** TASK PROMPT **
Could you reproduce the data below with every "Screen dimensions" replaced by "Display size" and nothing else altered?

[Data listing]
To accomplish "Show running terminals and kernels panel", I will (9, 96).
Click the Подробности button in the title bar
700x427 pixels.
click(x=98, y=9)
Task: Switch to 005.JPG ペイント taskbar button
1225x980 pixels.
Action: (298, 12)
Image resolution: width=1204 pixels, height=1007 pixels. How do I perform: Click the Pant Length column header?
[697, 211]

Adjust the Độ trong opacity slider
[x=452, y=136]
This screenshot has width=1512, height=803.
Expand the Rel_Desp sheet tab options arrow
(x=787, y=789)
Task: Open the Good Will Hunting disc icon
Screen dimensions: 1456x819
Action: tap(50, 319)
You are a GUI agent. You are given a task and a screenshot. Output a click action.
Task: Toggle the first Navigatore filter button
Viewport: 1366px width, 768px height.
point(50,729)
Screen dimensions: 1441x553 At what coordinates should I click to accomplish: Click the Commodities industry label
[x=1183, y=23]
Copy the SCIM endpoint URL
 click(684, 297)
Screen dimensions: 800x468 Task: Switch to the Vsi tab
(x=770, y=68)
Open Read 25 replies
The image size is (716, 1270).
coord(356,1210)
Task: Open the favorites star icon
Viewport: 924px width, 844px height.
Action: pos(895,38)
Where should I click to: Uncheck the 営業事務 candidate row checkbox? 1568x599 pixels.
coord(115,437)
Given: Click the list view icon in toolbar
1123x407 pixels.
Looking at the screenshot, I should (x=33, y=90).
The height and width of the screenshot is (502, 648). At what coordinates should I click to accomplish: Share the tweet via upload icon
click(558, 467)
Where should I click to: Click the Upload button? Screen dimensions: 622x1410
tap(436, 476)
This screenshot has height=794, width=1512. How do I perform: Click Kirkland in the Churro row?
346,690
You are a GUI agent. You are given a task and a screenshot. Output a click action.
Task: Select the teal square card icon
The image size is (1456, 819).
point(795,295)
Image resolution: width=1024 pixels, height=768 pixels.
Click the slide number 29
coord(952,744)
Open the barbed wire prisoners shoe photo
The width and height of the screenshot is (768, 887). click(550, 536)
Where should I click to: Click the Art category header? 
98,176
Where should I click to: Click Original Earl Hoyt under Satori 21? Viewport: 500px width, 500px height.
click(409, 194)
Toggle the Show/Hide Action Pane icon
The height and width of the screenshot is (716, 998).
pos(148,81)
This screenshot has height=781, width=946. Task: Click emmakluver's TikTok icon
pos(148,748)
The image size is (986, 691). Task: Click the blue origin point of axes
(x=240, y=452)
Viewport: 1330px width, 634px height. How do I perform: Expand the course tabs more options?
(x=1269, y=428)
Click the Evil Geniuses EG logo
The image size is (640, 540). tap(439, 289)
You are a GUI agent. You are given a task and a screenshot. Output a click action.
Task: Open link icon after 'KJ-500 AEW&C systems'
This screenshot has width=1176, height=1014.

** RESPONSE TO THE EXERCISE **
To accomplish "Show running terminals and kernels panel", I will (9, 96).
Click the Подробности button in the title bar
700x427 pixels.
click(x=98, y=9)
Task: Switch to 005.JPG ペイント taskbar button
1225x980 pixels.
Action: (298, 12)
Image resolution: width=1204 pixels, height=1007 pixels. How do I perform: Click the Pant Length column header?
[697, 211]

Adjust the Độ trong opacity slider
[x=452, y=136]
This screenshot has width=1512, height=803.
Expand the Rel_Desp sheet tab options arrow
(x=787, y=789)
Task: Open the Good Will Hunting disc icon
Display size: 1456x819
Action: tap(50, 319)
You are a GUI agent. You are given a task and a screenshot. Output a click action.
Task: Toggle the first Navigatore filter button
Viewport: 1366px width, 768px height.
point(50,729)
Display size: 1441x553 At what coordinates should I click to accomplish: Click the Commodities industry label
[x=1183, y=23]
Copy the SCIM endpoint URL
 click(684, 297)
Display size: 800x468 Task: Switch to the Vsi tab
(x=770, y=68)
Open Read 25 replies
The image size is (716, 1270).
coord(356,1210)
Task: Open the favorites star icon
Viewport: 924px width, 844px height.
Action: pos(895,38)
Where should I click to: Uncheck the 営業事務 candidate row checkbox? 1568x599 pixels.
coord(115,437)
Given: Click the list view icon in toolbar
1123x407 pixels.
Looking at the screenshot, I should (x=33, y=90).
The height and width of the screenshot is (502, 648). At what coordinates should I click to accomplish: Share the tweet via upload icon
click(558, 467)
Where should I click to: Click the Upload button? Display size: 622x1410
tap(436, 476)
This screenshot has height=794, width=1512. How do I perform: Click Kirkland in the Churro row?
346,690
You are a GUI agent. You are given a task and a screenshot. Output a click action.
Task: Select the teal square card icon
The image size is (1456, 819).
point(795,295)
Image resolution: width=1024 pixels, height=768 pixels.
Click the slide number 29
coord(952,744)
Open the barbed wire prisoners shoe photo
The width and height of the screenshot is (768, 887). click(550, 536)
Where should I click to: Click the Art category header? 
98,176
Where should I click to: Click Original Earl Hoyt under Satori 21? Viewport: 500px width, 500px height.
click(409, 194)
Toggle the Show/Hide Action Pane icon
The height and width of the screenshot is (716, 998).
pos(148,81)
This screenshot has height=781, width=946. Task: Click emmakluver's TikTok icon
pos(148,748)
The image size is (986, 691). Task: Click the blue origin point of axes
(x=240, y=452)
Viewport: 1330px width, 634px height. How do I perform: Expand the course tabs more options?
(x=1269, y=428)
Click the Evil Geniuses EG logo
The image size is (640, 540). tap(439, 289)
You are a GUI agent. You are given a task and a screenshot. Output a click action.
Task: Open link icon after 'KJ-500 AEW&C systems'
This screenshot has width=1176, height=1014.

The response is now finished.